**Work to complete**: Output every entry exactly, without any pictures.
[The input Boundary: Start]
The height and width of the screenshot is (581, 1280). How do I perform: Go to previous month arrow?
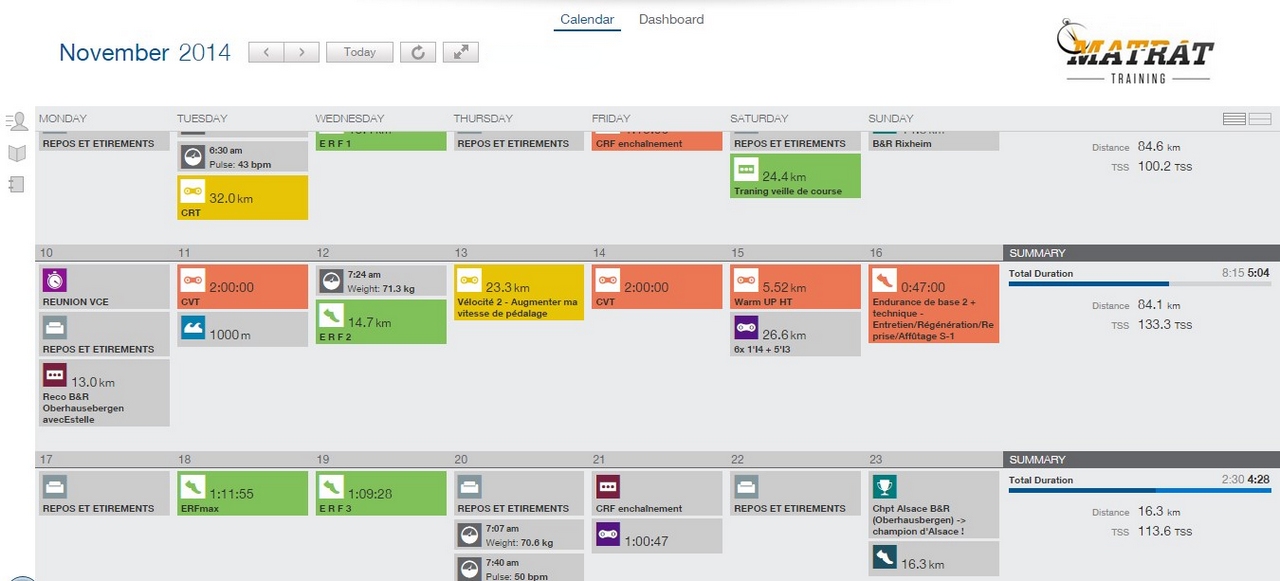[266, 52]
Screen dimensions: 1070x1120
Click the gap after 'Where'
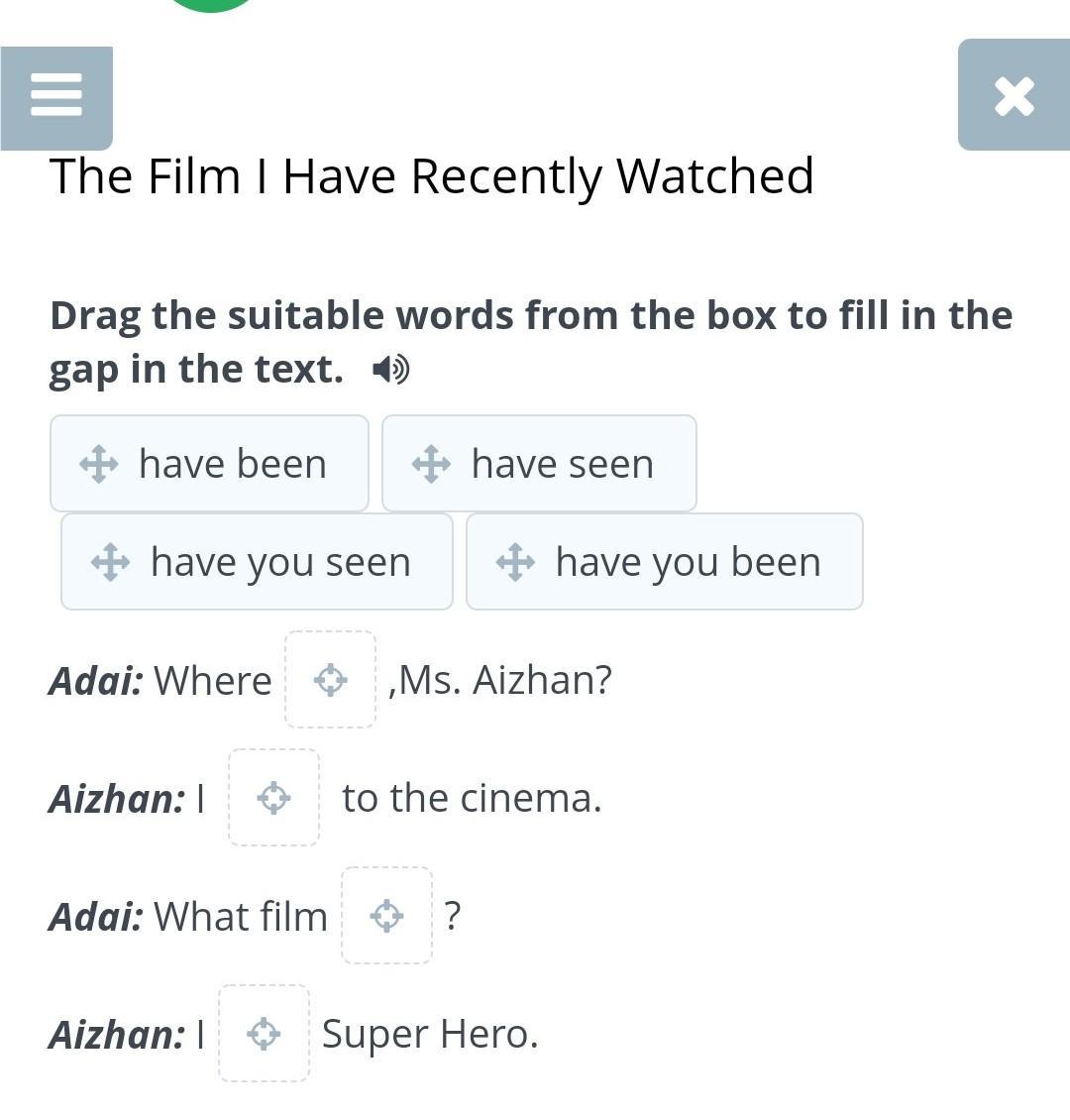coord(331,679)
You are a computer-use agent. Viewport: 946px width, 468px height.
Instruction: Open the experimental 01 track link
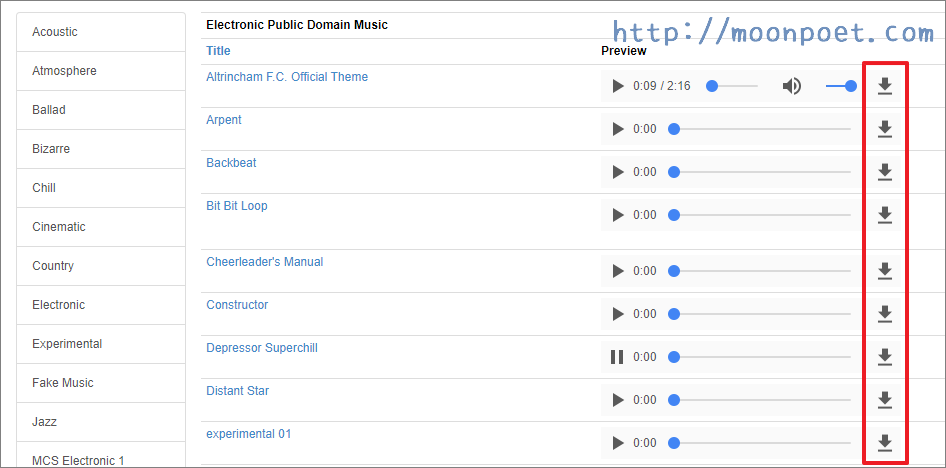(x=249, y=434)
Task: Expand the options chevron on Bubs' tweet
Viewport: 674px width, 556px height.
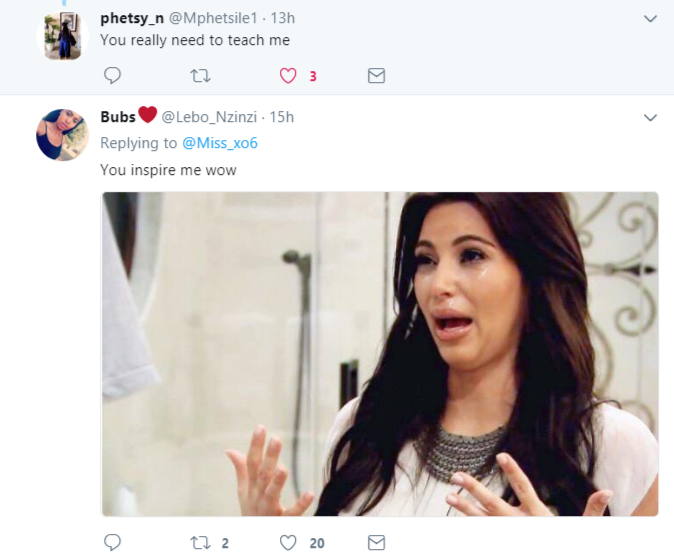Action: (x=650, y=118)

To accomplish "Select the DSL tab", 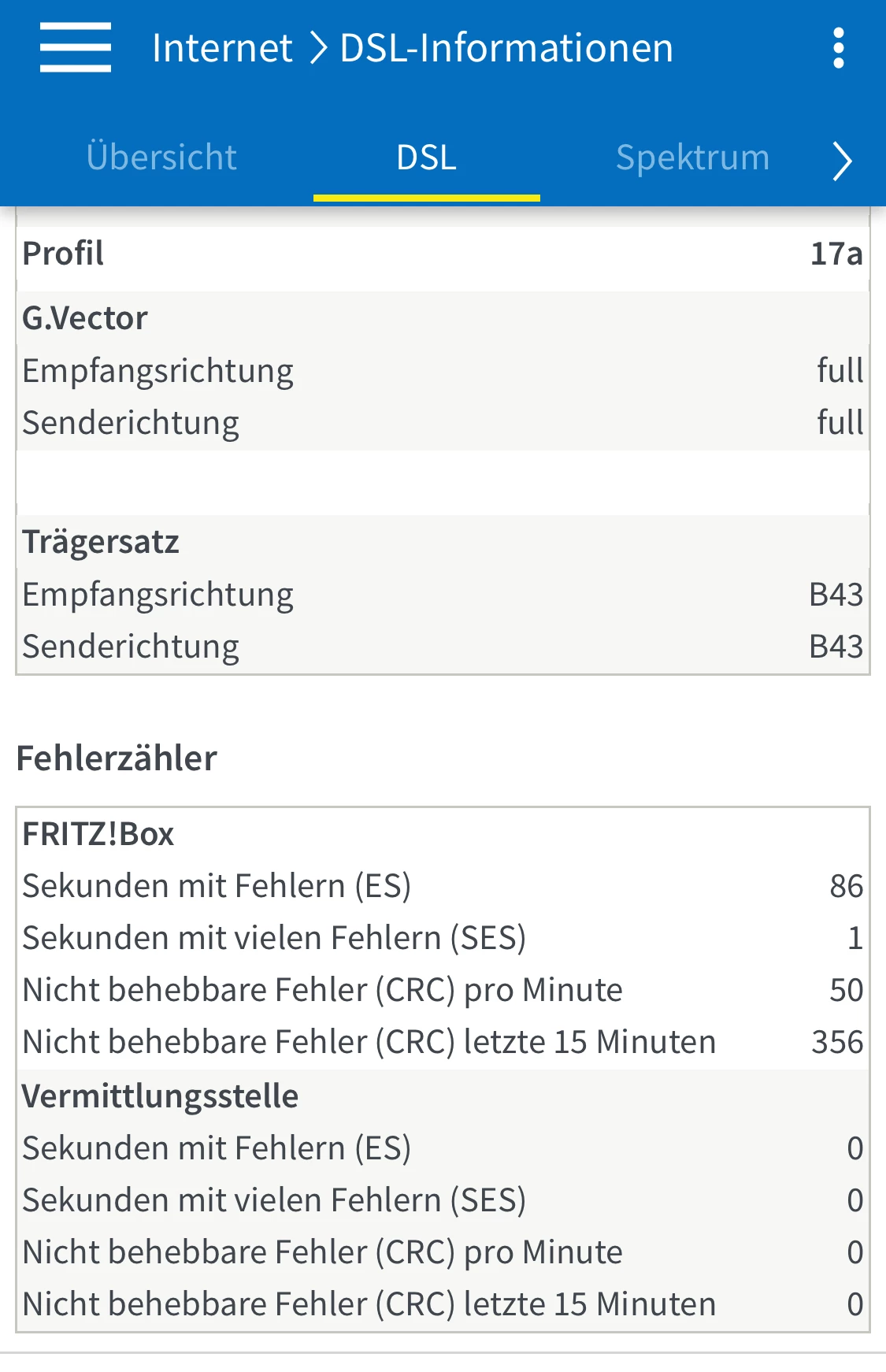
[The input Boundary: End]
**Completed task**:
The height and width of the screenshot is (581, 1280). How do I perform: Go to previous month arrow?
[266, 52]
Screen dimensions: 1070x1120
Click the gap after 'Where'
coord(331,679)
You are a computer-use agent. Viewport: 946px width, 468px height.
Instruction: Open the experimental 01 track link
(x=249, y=434)
Task: Expand the options chevron on Bubs' tweet
Viewport: 674px width, 556px height.
Action: (x=650, y=118)

To accomplish "Select the DSL tab", 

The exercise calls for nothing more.